Понятие «Индии» – другой ключевой топос в сакральной ориентации эпохи, который с античных времен ассоциировался с изобилием, щедростью, драгоценностями, золотом, не только в прагматическом, но и в духовном аспекте (духовное золото – рай). В испанской традиции в XVII в. был найден терминологический компромисс – владения в Новом Свете стали именоваться «Западными Индиями». (В английской зоне экспансии прижился аналог: «Вест-Индия» – в отношении Антильских островов.) Теперь о русском варианте, отметив существенное для нашей темы: уже во времена Великих географических открытий известный итальянский гуманист Джулио Помпонио Лето в своих лекциях (опираясь на античную традицию, идущую от Плиния) именовал земли Сибири, остававшиеся все еще неведомыми до русских открытий, «Верхней Индией», т. е. рассматривал под знаком духовного «Востока» и северные области, хотя гораздо чаще северные земли именуются «Тартаром» (ад) и выступают под отрицательным знаком[245]
.Иными словами, исконный христианский мистический утопизм связан с движением на Восток, в «Индии», что проявится позднее и в русском переселенческом движении в XIX в. в варианте хилиастических исканий земного рая в восточном направлении, «за Сибирью».
Таким образом, из взаимодействия прагматики, мифологии, мистики, наблюдаемом на разных уровнях идеологии и практики, и плетется ткань истории.
Три типа этнокультурного взаимодействия – три варианта матричных культурно-литературных моделей
Вначале подробнее скажу о субъектах экспансии, выделив три типа экспансионистских концепций:
1) государственные имперские доктрины; 2) экспансионистская идеология церкви, монашества, конфессиональных групп; 3) идеология неофициальной народной экспансии, с которой также связан обширный мифофонд, выступающий важнейшим культурообразующим источником.
Во всех трех вариантах, при различной степени эксплицитности, изначальную основу имперско-экспансионистских концепций составляет одна и та же Большая эсхатологическая идея, приписывающая государству-этносу миссионерскую роль, притом что в Испании, Англии и на Руси она трансформировалась по-разному.
Максимальной степенью эксплицитности отличалась испанская концепция, формировавшаяся еще в ходе Реконкисты.

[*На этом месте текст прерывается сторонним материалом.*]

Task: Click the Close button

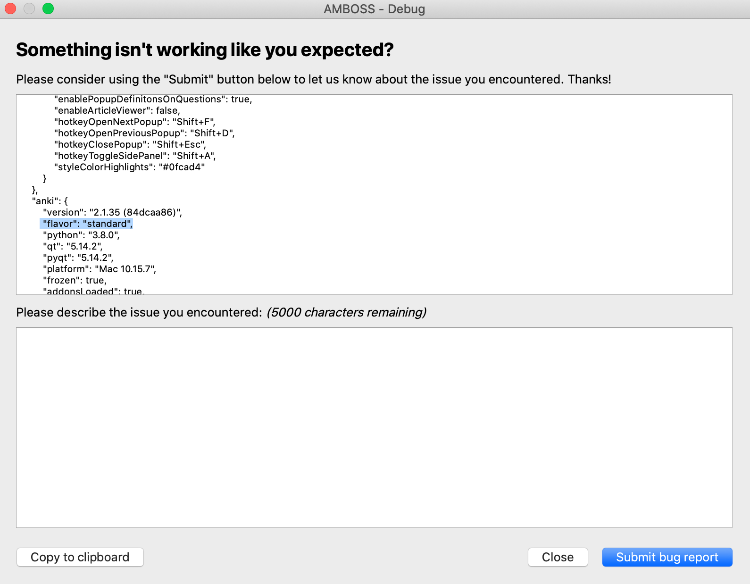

В награду за победу над маврами (последний оплот мавров – Гранада завоевана именно в 1492 г.) Ватикан в соответствии с буллой Inter Cetera поручал «католическим королям» Фердинанду и Изабелле (при разделении сфер с Португалией) провиденциальную роль открывать новые земли и народы, чтобы «обратить (их) в католическую веру»[246]

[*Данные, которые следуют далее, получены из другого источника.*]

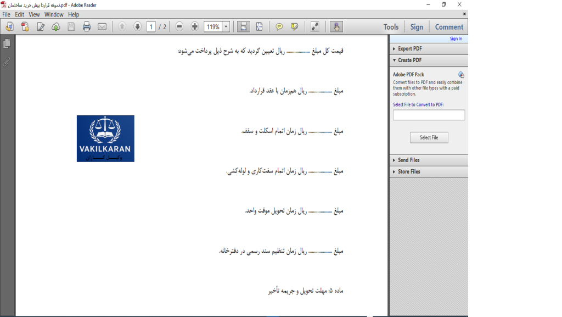Viewport: 562px width, 317px height.
Task: Select the highlight text tool
Action: click(x=295, y=26)
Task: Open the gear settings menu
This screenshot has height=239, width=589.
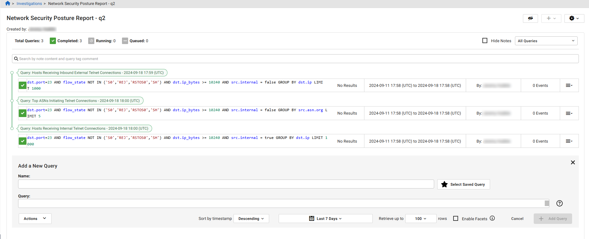Action: [x=574, y=18]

. В последующих буллах (1501 и 1508 гг.) христианизация подтверждалась как главная цель, и «католическая королям» давалось беспрецедентное право назначать церковных иерархов на новооткрытых землях вплоть до архиепископов. Давний лозунг «святой войны» против мавров трансформировался при Карле V в теократическую концепцию «Всемирной католической монархии».В Московском государстве конституирующая религиозно-этническая идея «Святой Руси», укрепляющаяся в ходе борьбы с монгольским игом (очевидна перекличка с Испанией, боровшейся с маврами), обретает неофициальное государственно-религиозное оформление после падения Константинополя в концепции «Москва – Третий Рим». Она-то и становится Большой идеей русской монархии, которая при Иване Грозном начинает превращаться в империю именно в результате экспансии в пространства за «Камнем».

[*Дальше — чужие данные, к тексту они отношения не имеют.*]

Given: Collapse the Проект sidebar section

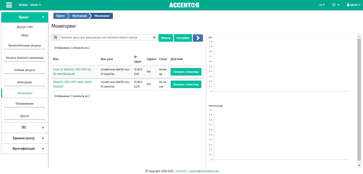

Думается, что здесь сыграл свою роль не только военный и колонизационный, но и идеологический опыт Испании – он накладывался на опыт собственный, а русский идеологический «рисунок» имел много отличий.
Существенное отличие состоит в том, что концепция «Москва – Третий Рим», в отличие от испанского варианта, никогда не имела статуса официально прокламированной государственно-религиозной концепции. Ее роль всегда оставалась непроявленной, двусмысленной. Из этого обстоятельства родилась тенденция придавать ей исключительно религиозно-эсхатологический смысл[247]
. Однако это, по крайней мере, спорно. Эсхатологическое обоснование писателем первой половины XVI в. монахом Филофеем после падения Константинополя сакральной роли Москвы как «Третьего Рима» в письме Василию III («потому что конец уже близок») не случайно обращено к монарху. Эту доктрину унаследовал Иван Грозный, при котором Московская Русь начала превращаться в империю. Впрочем, унаследованный от Византии теократический дух русской государственности ничего иного и не мог предположить.